A Few Other Hiatal Hernia Coping Tips
- I am not even remotely a doctor, so I can’t explain the whys of it, but drinking incredibly cold drinks often aggravates the problem. Less ice or even drinking room temperature drinks leads to less issues for me.
- Frequently drinking warm drinks seems to also help the issue.
- Anything you can do to lessen inflammation will help you. Because of this, cutting back as much as you possibly can on sugar will do you a world of good. Also, researching foods and drinks that naturally reduce inflammation will serve you very well.
- Anything you add to your diet that aids in digestion will help you. Healthline has an excellent article on foods that improve digestion and, after you’re finished here, I hope you’ll read it. A few of my favorite digestion-helpers (some are on their list) are pickled ginger, crushed pineapple, applesauce, and chia seeds. Again, when choosing foods, keep in mind that harder foods (apples, grapes..) can be problematic for you… find softer alternatives when possible.

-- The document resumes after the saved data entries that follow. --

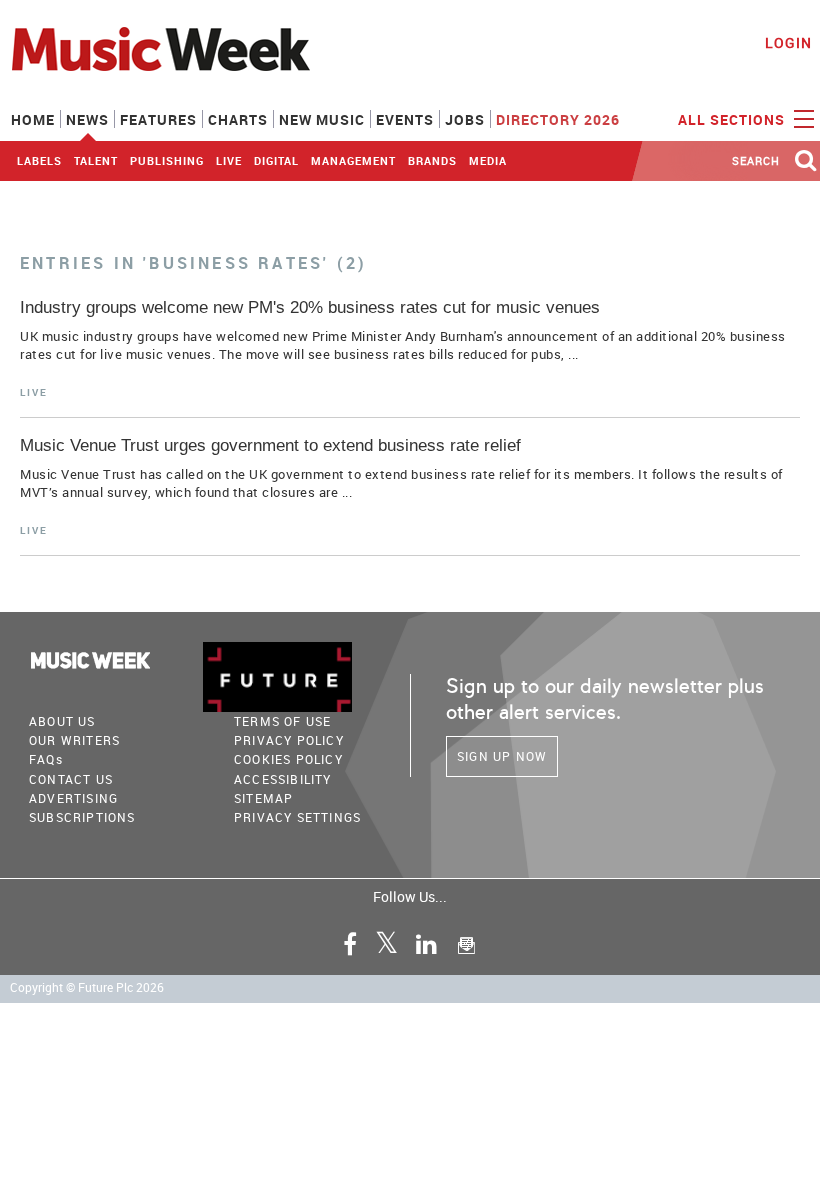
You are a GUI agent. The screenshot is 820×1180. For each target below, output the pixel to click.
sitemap (263, 798)
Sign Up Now (502, 756)
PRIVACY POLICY (289, 740)
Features (158, 119)
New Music (322, 119)
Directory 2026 (558, 119)
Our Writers (74, 740)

- Keep a food journal (Amazon link to the best one I’ve ever seen)! Whether it’s to keep track of food that causes symptoms or keep track of how well you’re doing cutting back on sugar, a food journal will help you so much. It was journaling my food/symptoms that helped me find the foods that caused problems AND pinpoint the meals that gave me zero issues (such as bacon and eggs, chili, soup, flat burgers…). Food journals have also helped people discover food allergies and intolerances they didn’t know they had. Trust me, food journals are one of the smartest things you can do for your health, you just have to be diligent about keeping up with it!
- Don’t put too much into a bite at once! A few days ago, my husband took a bite of a big beautiful burger and all I could think was, “I’d be in pain for three hours and in the bathroom for two of them!” When you have a hiatal hernia, overloading it at once is begging for trouble. You’re simply better eating your meat off of bread, your tossed salads one vegetable at a time, etc. Once you begin eating this way, it becomes second nature quickly and the payoff will make you never fall off the bandwagon again.
Finally, I have notice such a huge improvement in my hiatal hernia in the past year and one of the biggest reasons is I lost a little weight. I weigh less now than I have in many, many years and it has helped my hiatal hernia greatly. Carrying less weight around the middle is one of the best things you can do for your hiatal hernia health as well as your overall health.
I’m not trying to be preachy, just trying to help anyone who is in the same boat as me. Whether your hiatal hernia causes similar problems or if you’re one of the ones who suffers mostly from heartburn or reflux, if you could stand to lose even as much as 10 pounds, I’m certain you’ll see a difference.
I, personally, have found that intermittent fasting and cutting way back on sugar and carbs (not all the way out, mind you… just back) has helped me tremendously. On top of my other hiatal hernia issues, I used to frequently wake up chocking on reflux – often it would feel like I couldn’t get a breath. Talk about scary!
I stopped eating at least three hours before I knew I’d be lying down and that took care of waking up chocking on a nightmare. My “cut off” for eating ANYTHING and for drinking anything with calories is 5:30 pm. It is absolutely worth it, trust me. I enjoyed snacking while watching tv in the evening as much as anyone but it simply isn’t worth it.
One other “trick” I did to cut back on empty calories AND cut out inflammatory sugar was switch from sweet tea to drinking tea sweetened with Stevia (something that is naturally anti-inflammatory… win/win).